This paper investigates how implicit differences among human tutors can be transferred into LLM behavior without describing a persona in the prompt. It uses Question-Anchored-Tutoring-Dialogues-2k, real math-support conversations from the Eedi platform, and selects 21 tutors. Llama-3.1-8B-Instruct is first adapted with LoRA to produce an average-tutor response. For each context, the real human tutor utterance is preferred and a sampled SFT response is rejected. A BiPO-inspired objective learns one shared activation direction v at the final layer and one positive, mean-normalized coefficient delta_i per tutor. Inference adds alpha * delta_i * v at every token position. The method therefore does not learn a separately oriented vector for each persona: all 21 tutors are ordered by strength on a single axis, with coefficients from 0.83 to 1.21.

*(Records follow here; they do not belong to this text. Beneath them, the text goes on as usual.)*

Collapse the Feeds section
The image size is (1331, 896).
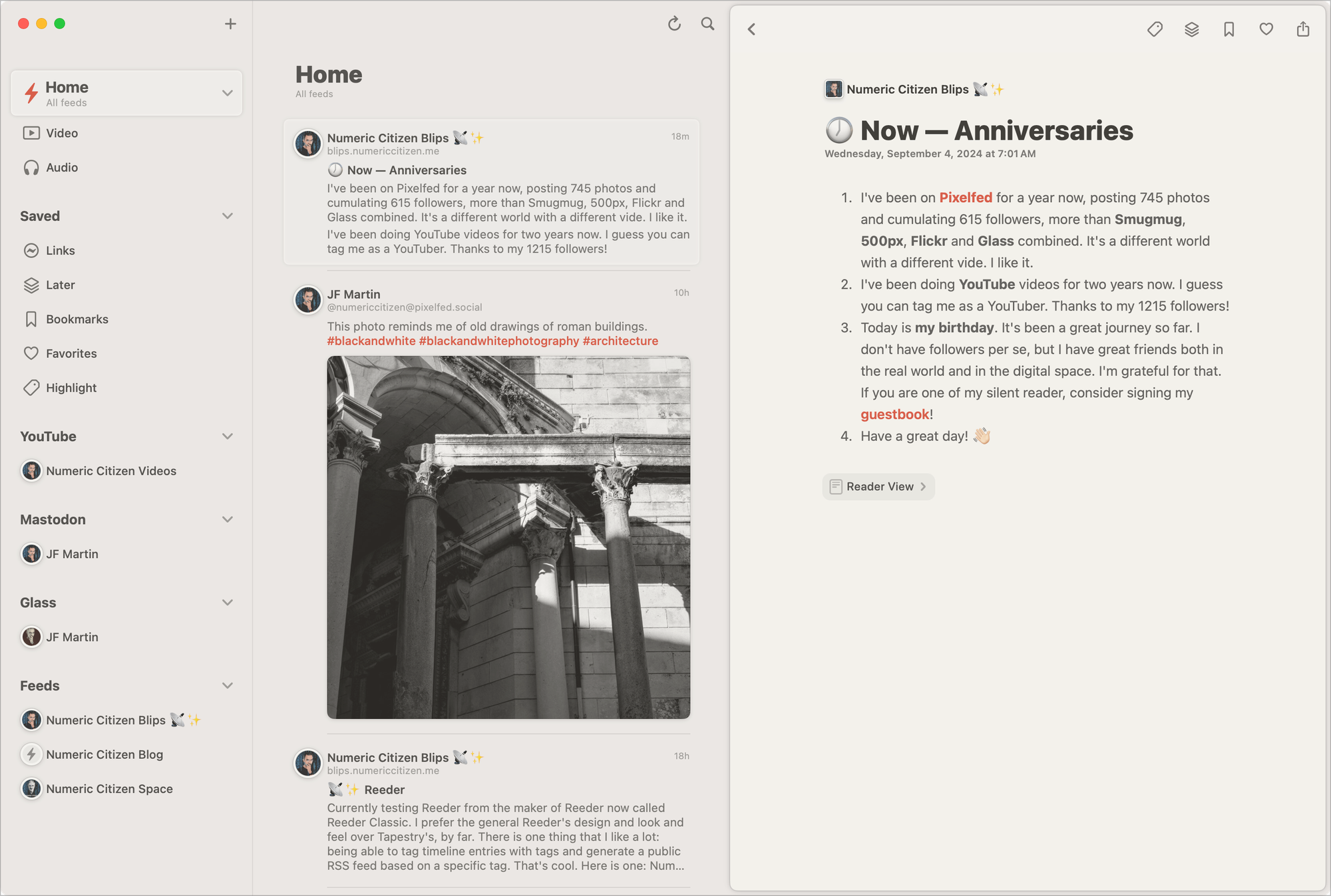pos(228,685)
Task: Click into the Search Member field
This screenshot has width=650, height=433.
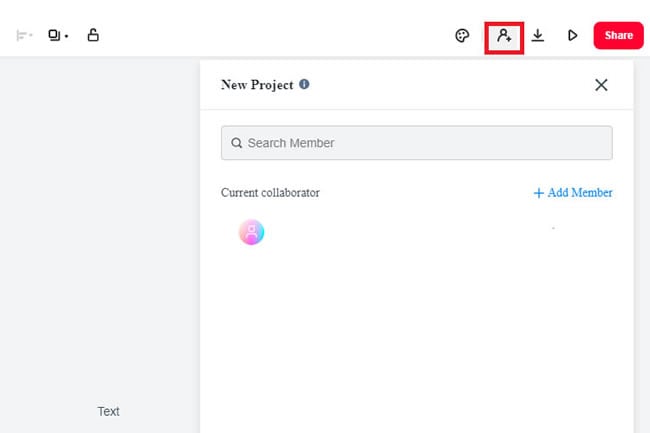Action: click(420, 143)
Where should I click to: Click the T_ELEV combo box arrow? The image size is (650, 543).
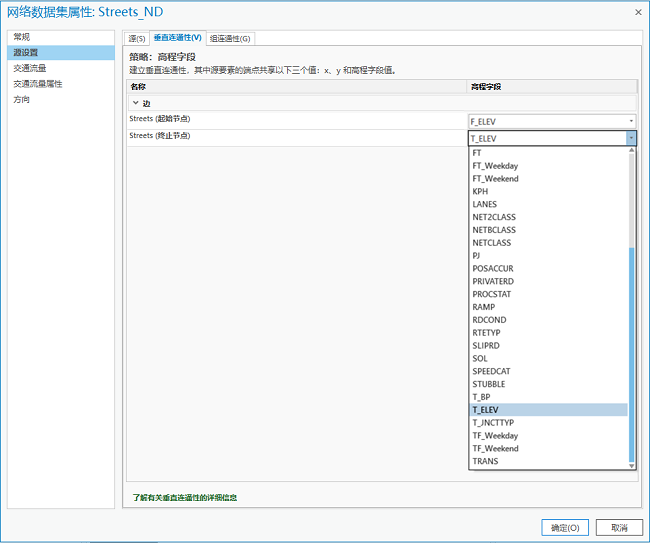(631, 138)
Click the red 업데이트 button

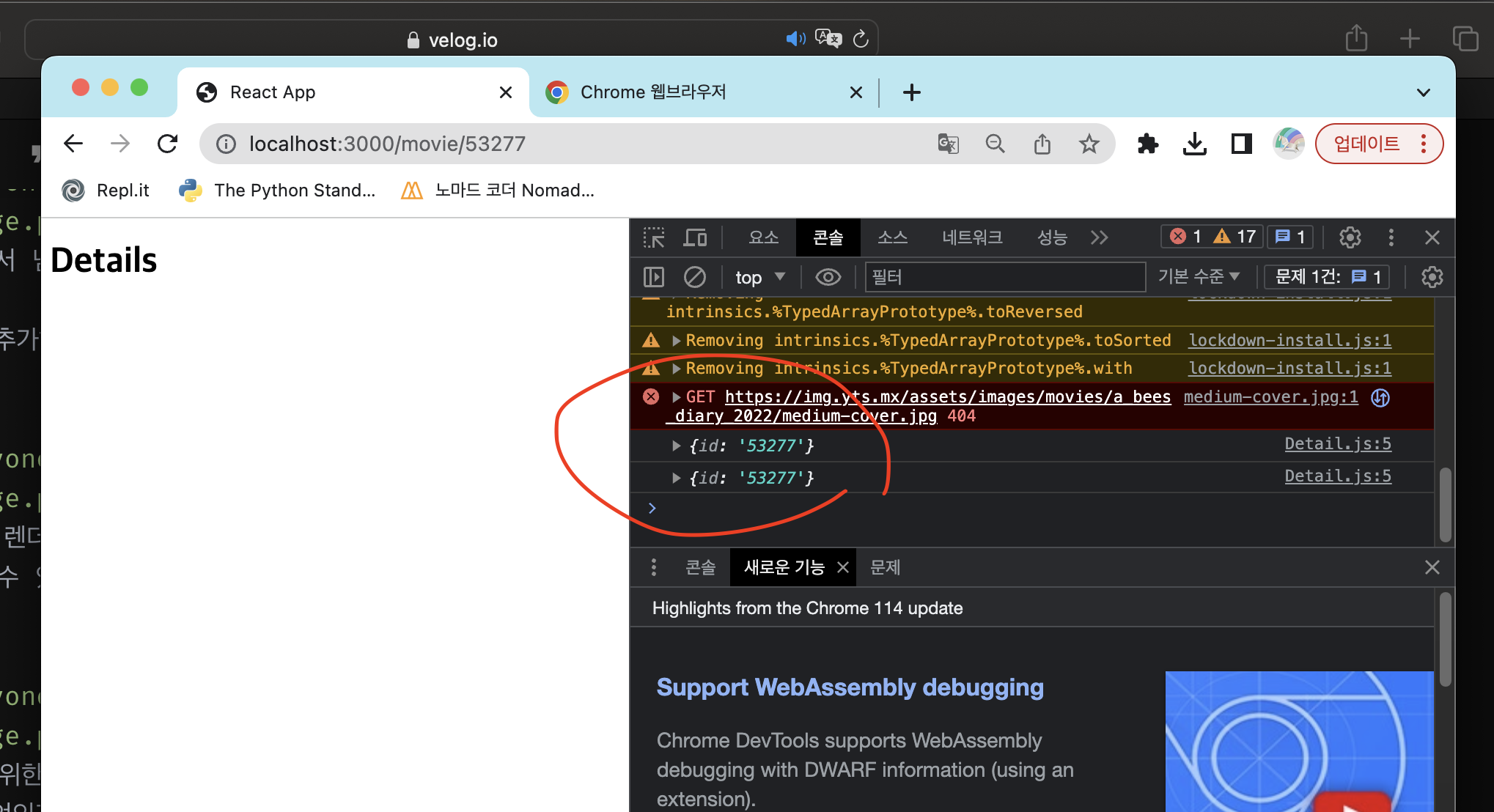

Data are split 80/10/10 within each tutor. The portion called validation is used both to optimize the vector and coefficients and to select their checkpoint; test contains new dialogues from the same known tutors. Evaluation compares each generation with the human utterance using ROUGE-L, BLEU, SentenceBERT cosine similarity, and a Prometheus-Eval preference judge. In the 1,971 middle-stage turns, cosine rises from 0.385 to 0.426 and the judge prefers steering in 58.7% of comparisons, while ROUGE-L falls from 0.165 to 0.157 and BLEU from 0.019 to 0.018. In the early stage, all three similarity metrics worsen, cosine 0.392 to 0.321, ROUGE-L 0.285 to 0.206, and BLEU 0.070 to 0.041, although the judge gives steering a 57.1% win rate. Aggregated over 2,623 turns, alpha=0.5 has the best ROUGE-L (0.187), BLEU (0.028), and cosine (0.407), but only 53.9% judge preference; alpha=1 raises preference to 58.2% at the cost of lexical overlap.

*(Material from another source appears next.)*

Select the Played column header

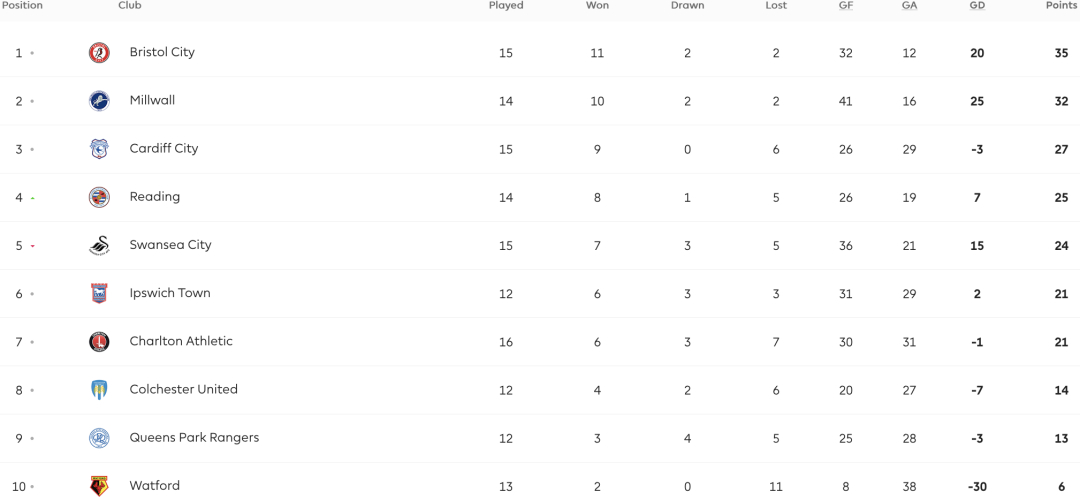coord(506,6)
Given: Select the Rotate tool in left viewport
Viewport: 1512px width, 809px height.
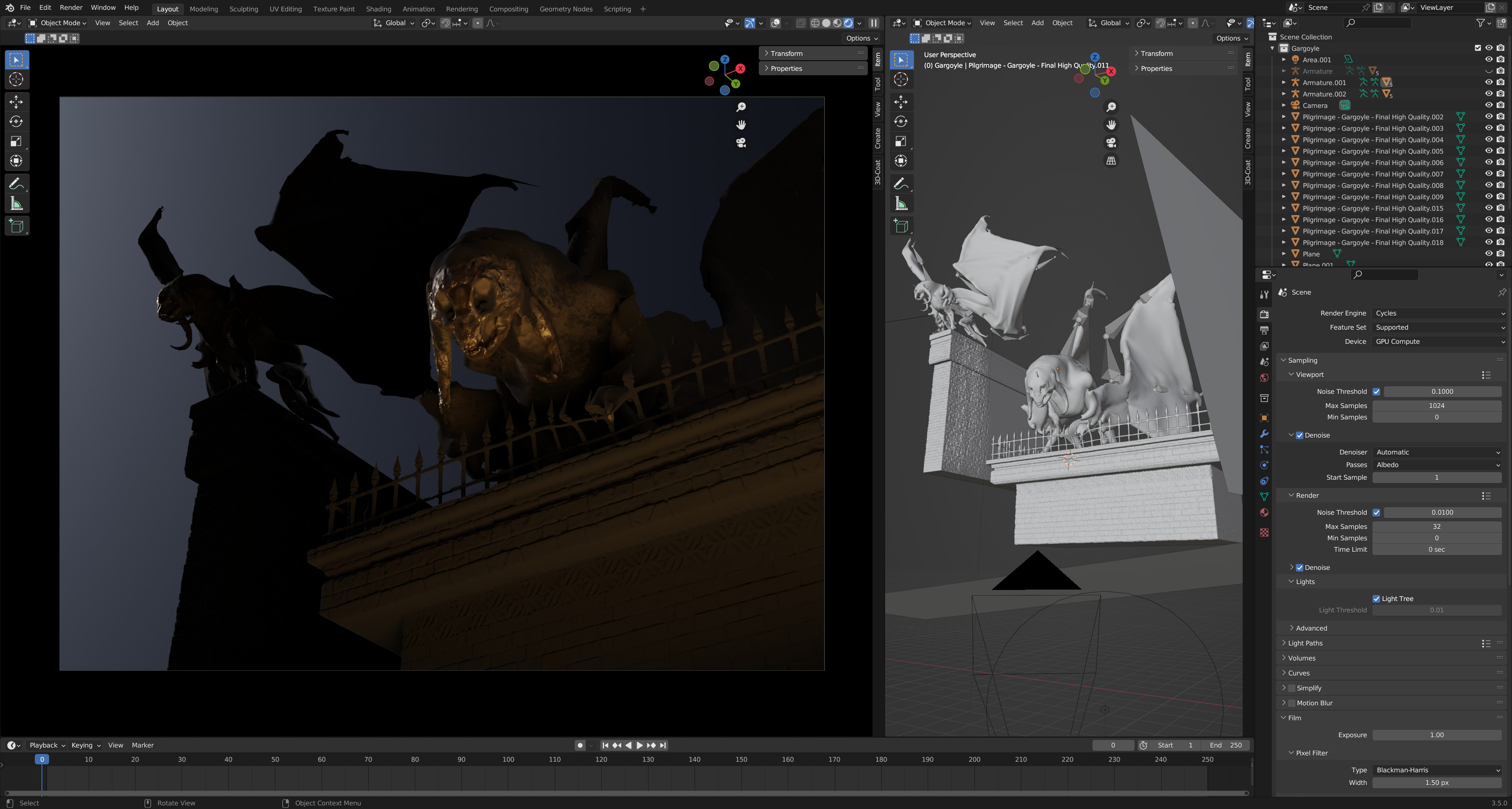Looking at the screenshot, I should point(17,122).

The qualitative interpretation proposes a continuum from affective support and scaffolding, through diagnostic instruction, to brief task-completion assistance. That reading rests on three selected questions and several examples, without systematic pedagogical labels, blinded annotators, or correlations. Resembling a tutor is also not equivalent to better teaching: the high-coefficient end itself includes confusing and low-investment responses. The objective does not assess correctness, learning, engagement, or student welfare. Because the same tutors appear in all three partitions and the split is by dialogue rather than question, the result demonstrates within-identity imitation, not zero-shot induction of unseen tutors.
The data audit confirms 1,971 conversations, 68,717 messages, and 25 actual tutors in the public CSVs. The retained 21 are exactly those with at least 14 conversations; four tutors with 1, 2, 5, and 7 are omitted without an explicit selection rule. Sixty-seven conversations contain two to four tutor IDs, and the paper does not publish how these hand-offs are resolved. It also releases no experimental split. The linked repository belongs to a different simulated-student paper: it contains the reused SFT framework but not this work's vector training, metrics, judge, checkpoints, seeds, outputs, or results. Exact SentenceBERT and Prometheus checkpoints are unspecified, and there is no human evaluation, uncertainty, significance testing, or repeated runs. The contribution supports a modest one-dimensional shift of Llama-3.1-8B style toward already observed tutors; it does not validate psychological personality, pedagogical quality, causal interpretability, or generalization to new tutors.